<a id="topD"></a>

# Downloading COS Data

# Learning Goals
### This Notebook is designed to walk the user (*you*) through: **Downloading Existing Cosmic Origins Spectrograph (*COS*) data from the online archive**
   #### 1. [**Using the web browser interface**](#mastD)
   ##### - 1.1. [The MAST Web Search](#mastD)
   ##### - 1.2. [Searching for a Series of Observations on the MAST Web Search](#WebSearchSeriesD)
   #### 2. [**Using the `Python` module `Astroquery`**](#astroqueryD)
   ##### - 2.1. [Searching for a single source with Astroquery](#Astroquery1D)
   ##### - 2.2. [Narrowing Search with Observational Parameters](#NarrowSearchD)
   ##### - 2.3. [Choosing and Downloading Data Products](#dataprodsD)
   ##### - 2.4. [Using astroquery to find data on a series of sources](#Astroquery2D)
   

# 0. Introduction
#### The Cosmic Origins Spectrograph ([*COS*](https://www.nasa.gov/content/hubble-space-telescope-cosmic-origins-spectrograph)) is an ultraviolet spectrograph on-board the Hubble Space Telescope([*HST*](https://www.stsci.edu/hst/about)) with capabilities in the near ultraviolet (*NUV*) and far ultraviolet (*FUV*).

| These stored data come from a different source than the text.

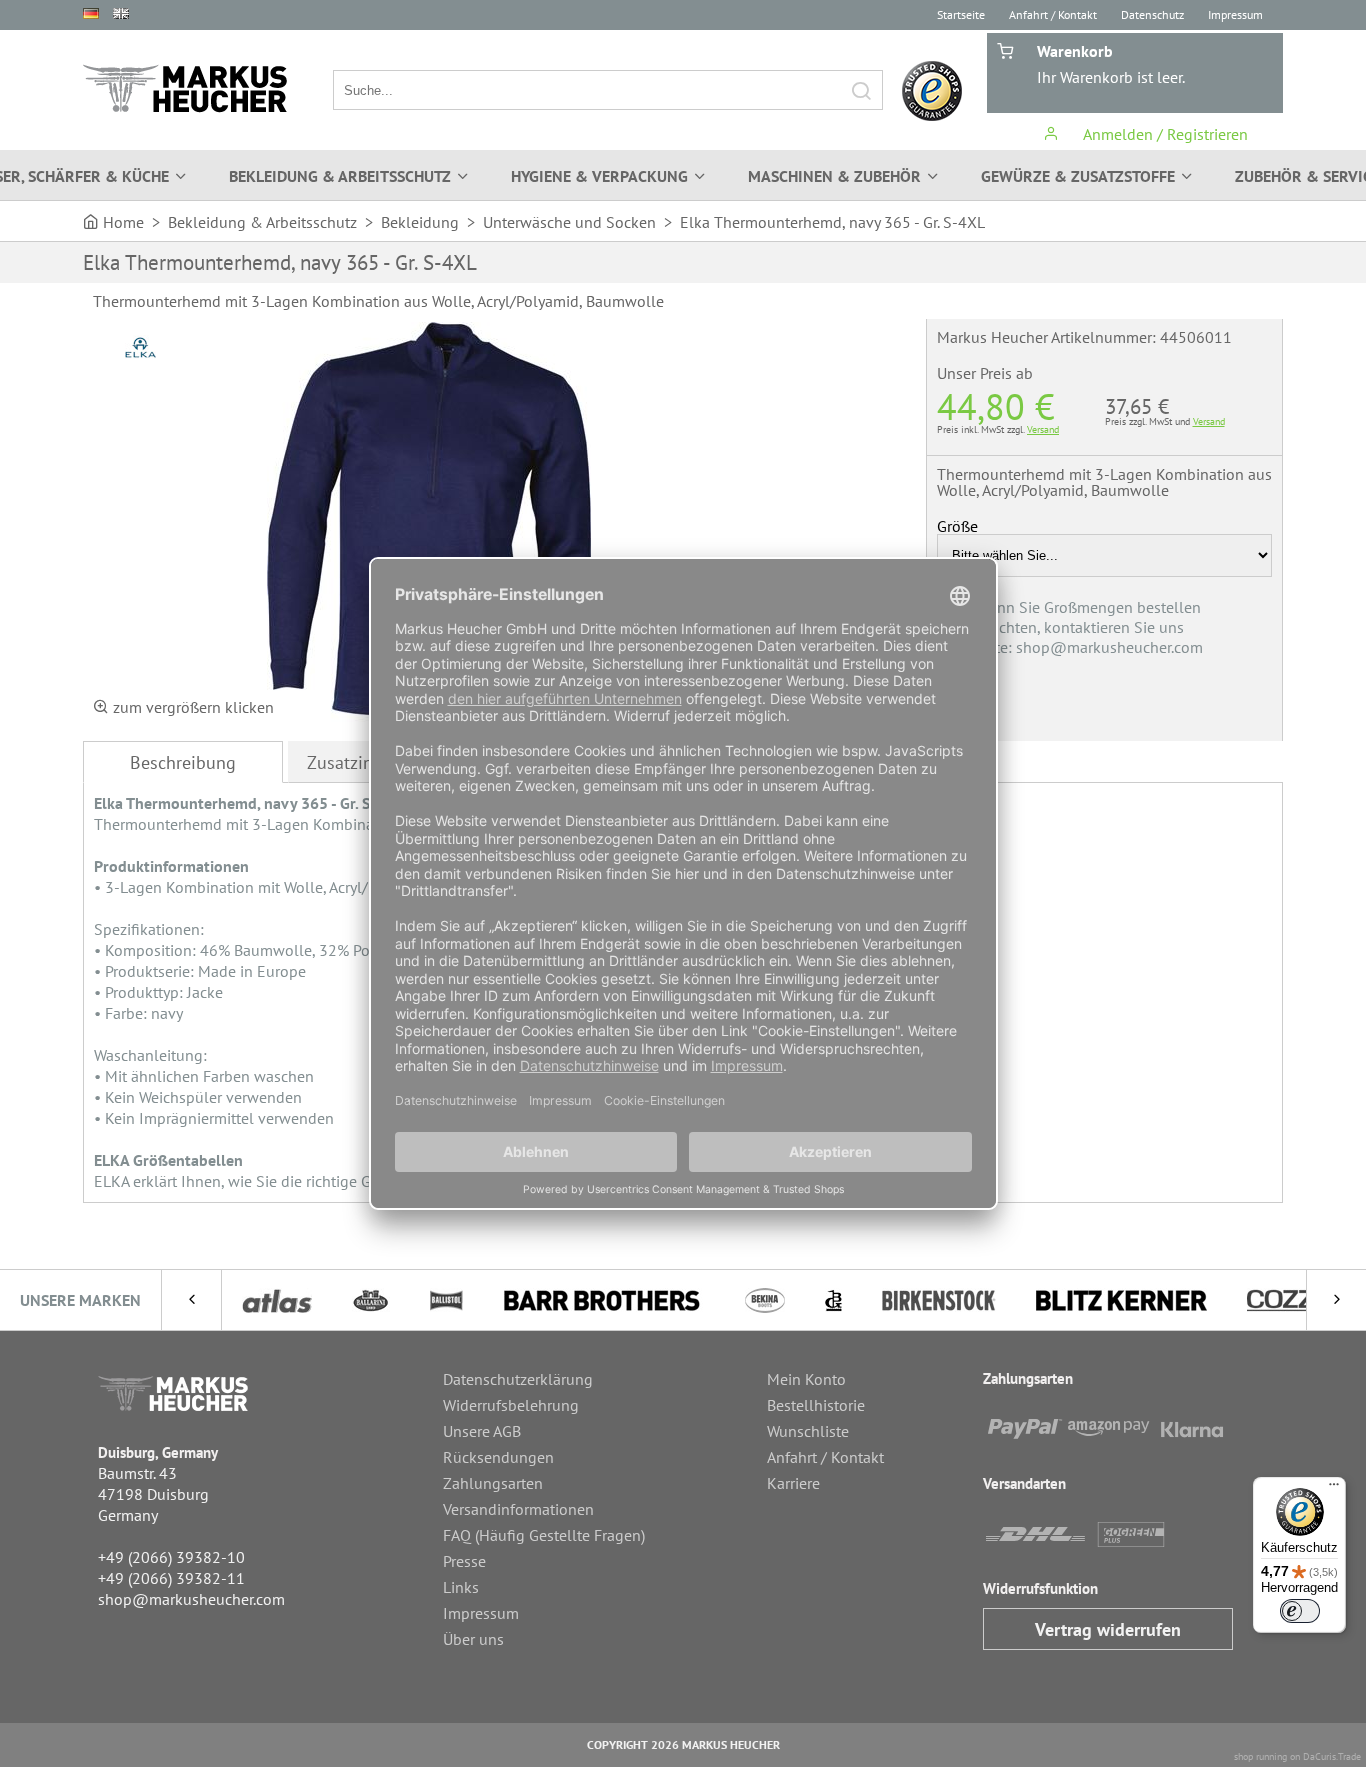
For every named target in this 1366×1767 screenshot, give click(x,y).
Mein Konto (806, 1379)
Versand (1043, 429)
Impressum (1235, 14)
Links (461, 1587)
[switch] (1300, 1611)
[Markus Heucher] (185, 88)
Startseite (961, 14)
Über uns (473, 1639)
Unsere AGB (482, 1431)
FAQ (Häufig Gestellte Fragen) (544, 1535)
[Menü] (1334, 1489)
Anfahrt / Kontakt (1053, 14)
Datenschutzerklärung (518, 1379)
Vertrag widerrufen (1108, 1629)
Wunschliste (808, 1431)
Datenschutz (1152, 14)
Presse (464, 1561)
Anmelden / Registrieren (1163, 134)
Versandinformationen (518, 1509)
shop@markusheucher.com (191, 1599)
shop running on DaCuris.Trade (1297, 1756)
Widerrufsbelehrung (511, 1405)
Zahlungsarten (493, 1483)
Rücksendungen (498, 1457)
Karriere (793, 1483)
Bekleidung (420, 222)
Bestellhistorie (816, 1405)
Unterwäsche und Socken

#### This tutorial aims to prepare you to access the existing COS data of your choice by walking you through downloading a processed spectrum, as well as various calibration files obtained with COS.

- For an in-depth manual to working with COS data and a discussion of caveats and user tips, see the [COS Data Handbook](https://hst-docs.stsci.edu/display/COSDHB/).
- For a detailed overview of the COS instrument, see the [COS Instrument Handbook](https://hst-docs.stsci.edu/display/COSIHB/).


## We will import the following packages:

- numpy to handle array functions
- astropy.io fits for accessing FITS files
- astropy.table Table for creating tidy tables of the data
- astropy.units and astropy.visualization.quantity_support for dealing with units
- matplotlib.pyplot for plotting data
- astroquery.mast Mast and Observations for finding and downloading data from the [MAST](https://mast.stsci.edu/portal/Mashup/Clients/Mast/Portal.html) archive
- csv reader for reading in from a csv file of source names.

In [None]:
#Make matplotlib look good in a notebook
%matplotlib inline
# Manipulating arrays
import numpy as np
# Reading in data
from astropy.table import Table

# Downloading data from archive
from astroquery.mast import Mast
from astroquery.mast import Observations
from astroquery.mast import Catalogs

# Reading in multiple source names from a csv file
from csv import reader

## We will also define a few directories in which to place our data.

In [None]:
# These will be important directories for the notebook
cwd = !pwd
cwd = cwd[0]
!mkdir ./data
datadir = cwd + '/data/'

<a id="downloadD"></a>
# 1. Downloading the Data through the Browser interface

One can search for COS data from both a browser-based gui and a command-line `Python` library.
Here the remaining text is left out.